Extract the lines of data starting at the line containing "Task: Click View More Images of the Day" and ending at the line containing "Action: pos(55,345)", reproducing them exactly. Omit the pictures.

== PROVIDED INFORMATION ==

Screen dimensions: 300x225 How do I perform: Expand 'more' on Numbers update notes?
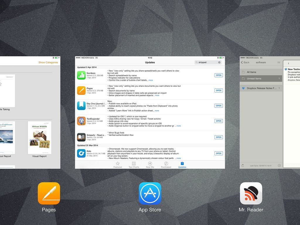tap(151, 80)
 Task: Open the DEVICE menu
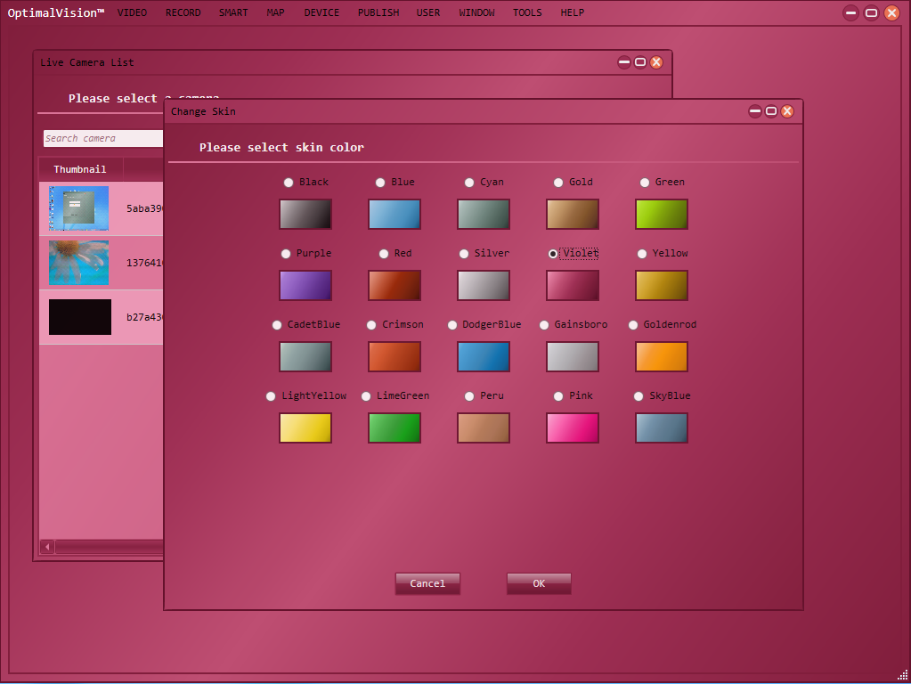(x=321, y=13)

===
== PROVIDED INFORMATION ==

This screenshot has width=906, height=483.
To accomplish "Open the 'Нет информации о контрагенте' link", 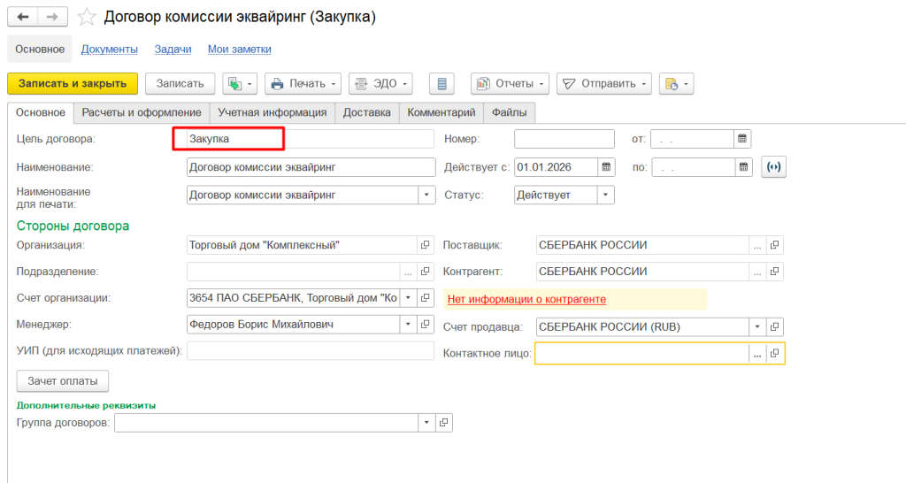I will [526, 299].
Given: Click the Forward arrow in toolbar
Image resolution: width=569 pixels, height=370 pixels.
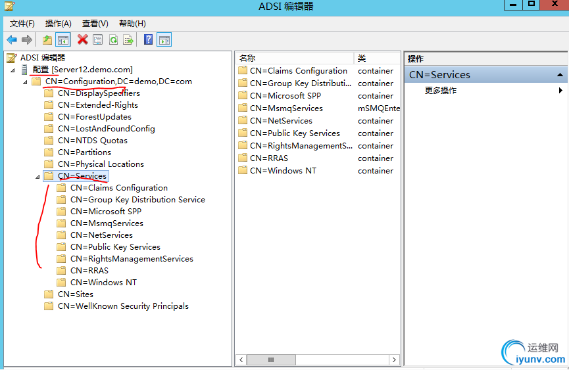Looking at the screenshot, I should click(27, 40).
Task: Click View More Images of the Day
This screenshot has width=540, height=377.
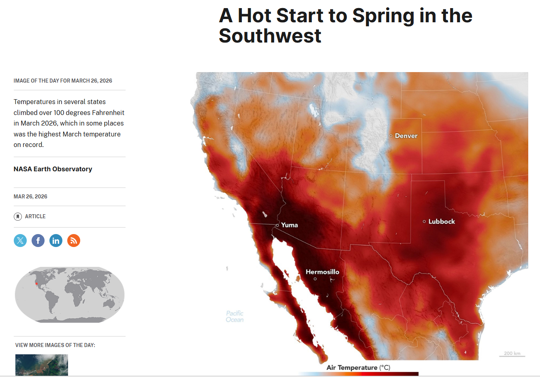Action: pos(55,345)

===
== PROVIDED INFORMATION ==

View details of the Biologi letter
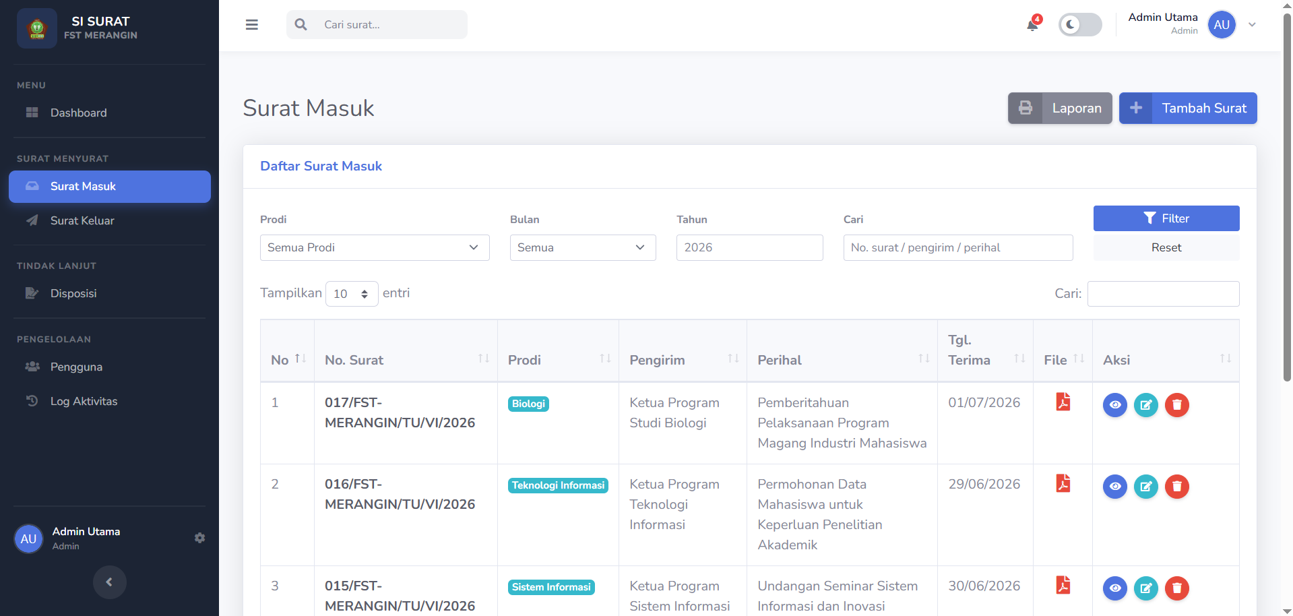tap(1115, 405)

===

## EXERCISE RESPONSE
Task: Click View More Images of the Day
This screenshot has width=540, height=377.
Action: pos(55,345)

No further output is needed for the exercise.